Managing Director and Chief Executive Officer of Fens Oil Nigeria Limited, Mr. Michael Udofia has said that fuel subsidy removal merely exposed Nigeria as an economy built on consumption rather than production.
The petroleum marketer has therefore cautioned that Nigeria’s economic crisis will persist unless the country abandons the export of raw materials and embraces local manufacturing.
Speaking in an exclusive interview with our correspondent in Uyo on Monday, Udofia said inflation, unemployment and pressure on the Naira are rooted in Nigeria’s dependence on imported finished goods, not in recent subsidy reforms.
According to the economist, the removal of petrol subsidy was a necessary but painful reform that revealed long-standing structural weaknesses in the economy.
“The subsidy was a painkiller masking a terminal illness: Nigeria’s status as a consumption nation, We import nearly everything — from petrol and milk to toothpicks and furniture. Reverting to subsidy is not a solution.” He said
Udofia, who also holds a national position in the Independent Petroleum Marketers Association of Nigeria (IPMAN), described the old subsidy regime as fiscally reckless and deeply corrupt.
“I am 100 percent in support, and so is my association, IPMAN. The old subsidy regime bred massive corruption and had become an unsustainable financial burden,” he said.
He explained that subsidy removal has improved efficiency and transparency in the downstream petroleum sector, allowing genuine private investment to emerge.
“The reform has opened the space for private refineries like Dangote and modular plants, developments that were discouraged for decades by price controls and state dominance,” he said.
While acknowledging the hardship Nigerians face from higher fuel prices, Udofia maintained that inflation is inevitable in an import-dependent economy, where increased energy costs immediately raise transportation and logistics expenses.

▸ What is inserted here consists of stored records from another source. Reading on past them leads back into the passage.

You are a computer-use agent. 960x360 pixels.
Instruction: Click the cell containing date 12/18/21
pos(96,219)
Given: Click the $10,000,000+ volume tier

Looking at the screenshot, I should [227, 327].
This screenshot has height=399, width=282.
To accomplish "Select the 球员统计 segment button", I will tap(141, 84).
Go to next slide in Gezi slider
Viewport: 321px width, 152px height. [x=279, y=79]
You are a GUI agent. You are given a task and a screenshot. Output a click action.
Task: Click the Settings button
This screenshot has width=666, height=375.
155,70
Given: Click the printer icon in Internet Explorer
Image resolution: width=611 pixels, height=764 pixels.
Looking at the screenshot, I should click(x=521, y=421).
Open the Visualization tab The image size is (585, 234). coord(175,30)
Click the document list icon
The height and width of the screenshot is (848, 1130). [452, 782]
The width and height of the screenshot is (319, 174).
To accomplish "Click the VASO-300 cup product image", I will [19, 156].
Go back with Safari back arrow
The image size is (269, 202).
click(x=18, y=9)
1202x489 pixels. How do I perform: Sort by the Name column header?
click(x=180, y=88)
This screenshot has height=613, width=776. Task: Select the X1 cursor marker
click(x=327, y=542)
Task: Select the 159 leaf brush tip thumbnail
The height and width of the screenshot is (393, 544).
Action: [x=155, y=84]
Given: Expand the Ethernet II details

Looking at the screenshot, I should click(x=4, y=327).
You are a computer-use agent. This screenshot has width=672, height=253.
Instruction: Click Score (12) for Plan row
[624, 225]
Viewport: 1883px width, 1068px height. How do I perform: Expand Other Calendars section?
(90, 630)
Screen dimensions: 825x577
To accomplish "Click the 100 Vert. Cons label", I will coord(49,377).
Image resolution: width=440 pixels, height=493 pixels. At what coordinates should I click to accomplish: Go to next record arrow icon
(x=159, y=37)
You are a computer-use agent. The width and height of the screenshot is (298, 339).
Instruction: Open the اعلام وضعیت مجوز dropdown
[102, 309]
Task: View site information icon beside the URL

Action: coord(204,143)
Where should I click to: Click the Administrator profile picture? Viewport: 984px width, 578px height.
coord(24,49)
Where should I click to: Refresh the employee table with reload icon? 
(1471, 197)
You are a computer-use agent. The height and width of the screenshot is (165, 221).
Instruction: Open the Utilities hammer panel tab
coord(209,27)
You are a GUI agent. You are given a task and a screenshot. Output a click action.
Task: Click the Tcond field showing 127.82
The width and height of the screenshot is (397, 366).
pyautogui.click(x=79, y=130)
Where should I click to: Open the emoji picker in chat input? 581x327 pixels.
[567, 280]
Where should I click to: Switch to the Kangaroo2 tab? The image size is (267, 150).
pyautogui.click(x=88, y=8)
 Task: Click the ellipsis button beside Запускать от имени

Identifying obstacles to industrialisation, he said unstable electricity remains the biggest challenge, followed by insecurity, poor infrastructure and inconsistent government policies.
He called for urgent reforms in the power sector and a deliberate national shift from consumption to production, stressing that government should focus on providing security, infrastructure and policy stability.
Udofia said his business philosophy prioritises long-term value over quick profits, noting that investments in physical assets such as filling stations help build sustainable institutions.
He said his expansion into large-scale palm oil production was driven by the global energy transition and strong demand for agricultural commodities, adding that his company operates one of Akwa Ibom State’s largest palm plantations with over 7,000 stands.
Udofia criticised policies such as granting civil servants time off to farm, describing them as symbolic and ineffective, and stressed that agriculture cannot succeed without processing facilities and efficient logistics.
“Value addition is non-negotiable. We must stop exporting raw materials and start exporting finished goods. We export crude oil and import petrol; we export cocoa beans and import chocolate. This exports jobs and imports inflation,” he said.
He maintained that only through local processing of resources can Nigeria stabilise prices, create jobs and build a resilient economy.